**Exercise instructions:**
[a] Answer these questions about the forum thread:
(i) What job does joen_cph say they once held?
(ii) According to elgar's ghost, what did Keith Moon use to blow up toilet bowls?
(iii) Who does Albert7 say there is no sign for?
[b] Restate the forum thread from "Plus of course" to "of clientele behaviour.", putting "receptionist" wherever "hotelier" appears.

**Selected text:**
Plus of course the perpetual task of identifying unauthorized characters and various companions trying to enter hotel premises, for various reasons.


----------



## elgar's ghost (Aug 8, 2010)

joen_cph said:


> Having worked as a night hotelier in a lively part of town, I can say that the information sign above is civic and discreet in the provided examples of clientele behaviour.
> 
> Just a few of the more bizarre moments, yet quite typical, were when
> 
> ...


Despite all that, you were lucky Keith Moon didn't stay there, what with his liking for room-trashing in general and blowing up toilet bowls with Cherry Bomb fireworks in particular. I don't condone such 'rock star' behaviour, by the way - I always thought it was a total waste of time, effort and money.


----------



## Albert7 (Nov 16, 2014)

No sign for cat lovers, eh?


----------



## joen_cph (Jan 17, 2010)

elgars ghost said:


> Despite all that, you were lucky Keith Moon didn't stay there, what with his liking for room-trashing in general and blowing up toilet bowls with Cherry Bomb fireworks in particular. I don't condone such 'rock star' behaviour, by the way - I always thought it was a total waste of time, effort and money.


Actually, the examples I gave weren´t the most extreme ...


----------

**Provided data:**
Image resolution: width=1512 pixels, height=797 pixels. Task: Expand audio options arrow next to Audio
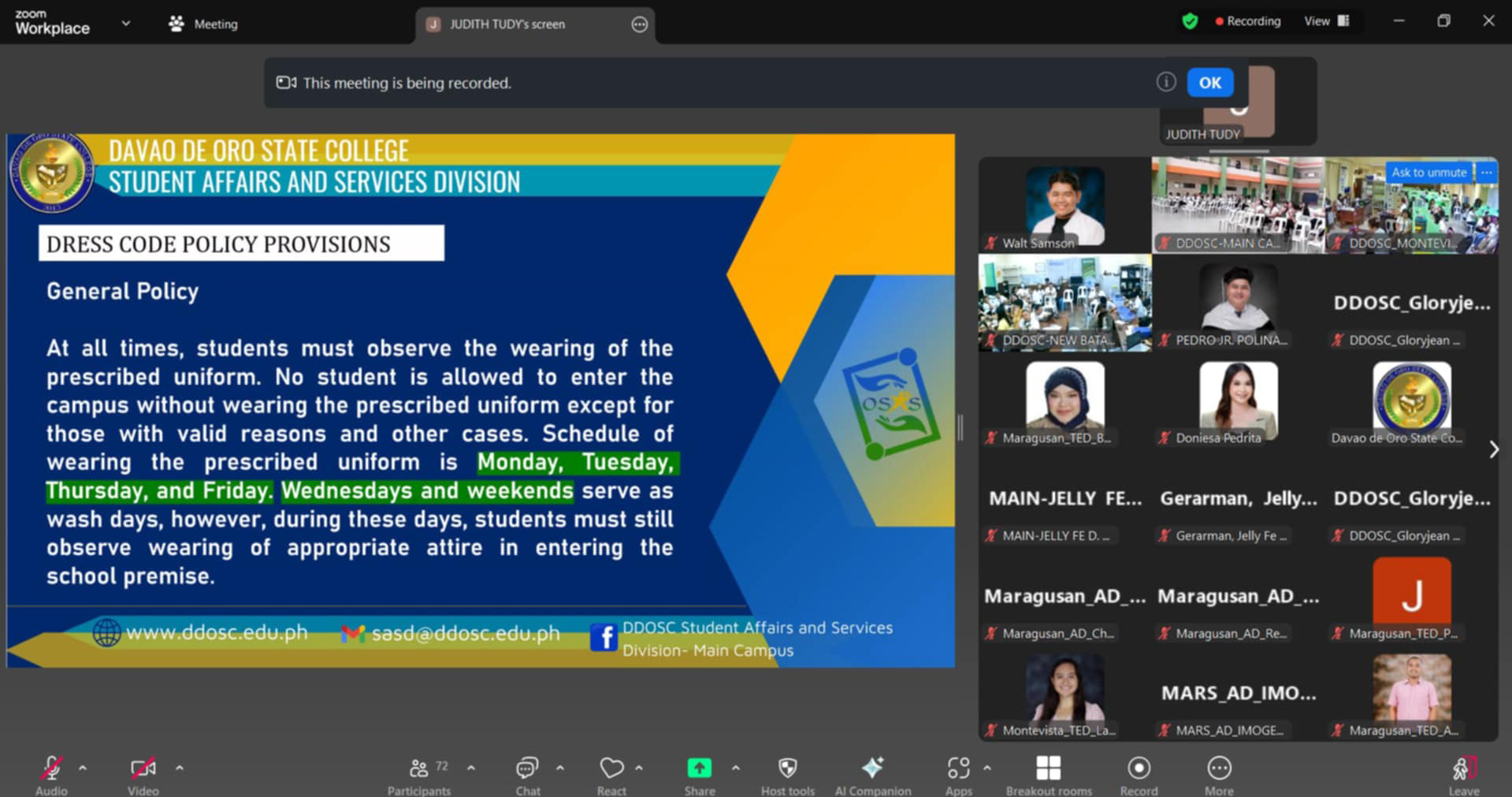pyautogui.click(x=83, y=767)
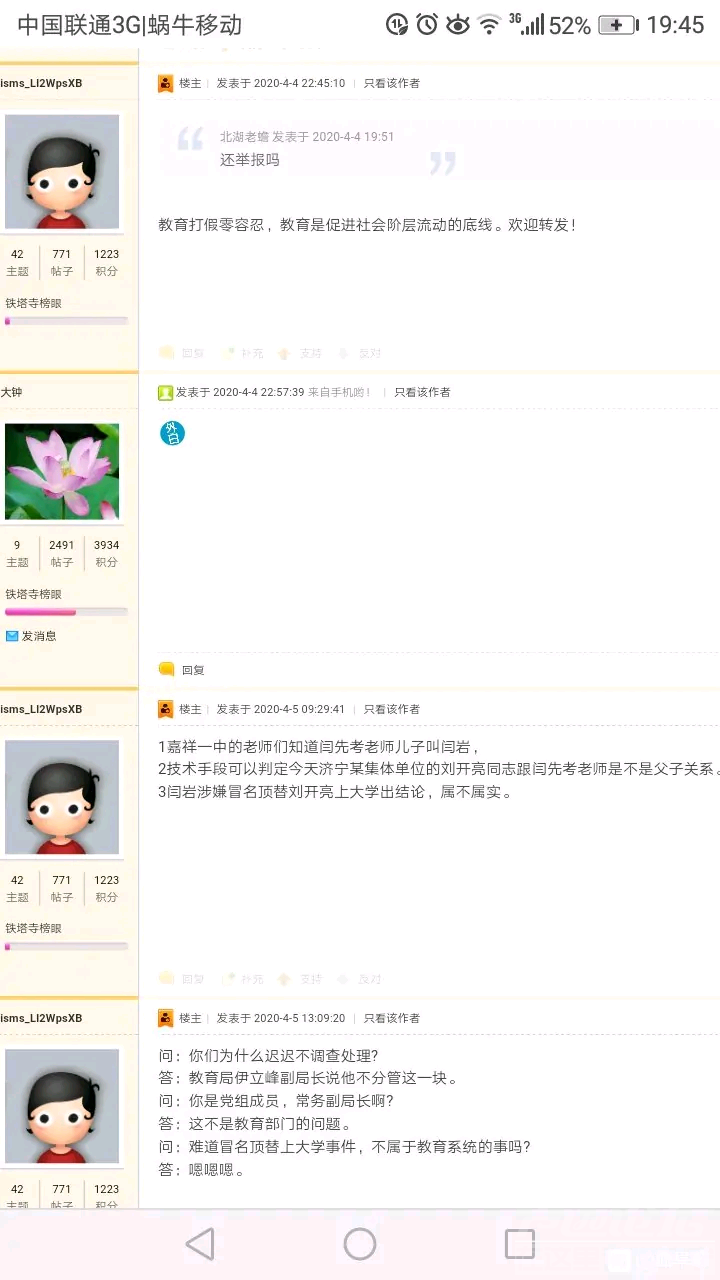Toggle 只看该作者 on the 13:09:20 post
This screenshot has width=720, height=1280.
click(392, 1018)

**Completed exercise:**
[a]
(i) Night hotelier in a lively part of town
(ii) Cherry Bomb fireworks
(iii) Cat lovers

[b]
Plus of course the perpetual task of identifying unauthorized characters and various companions trying to enter hotel premises, for various reasons.


----------



## elgar's ghost (Aug 8, 2010)

joen_cph said:


> Having worked as a night receptionist in a lively part of town, I can say that the information sign above is civic and discreet in the provided examples of clientele behaviour.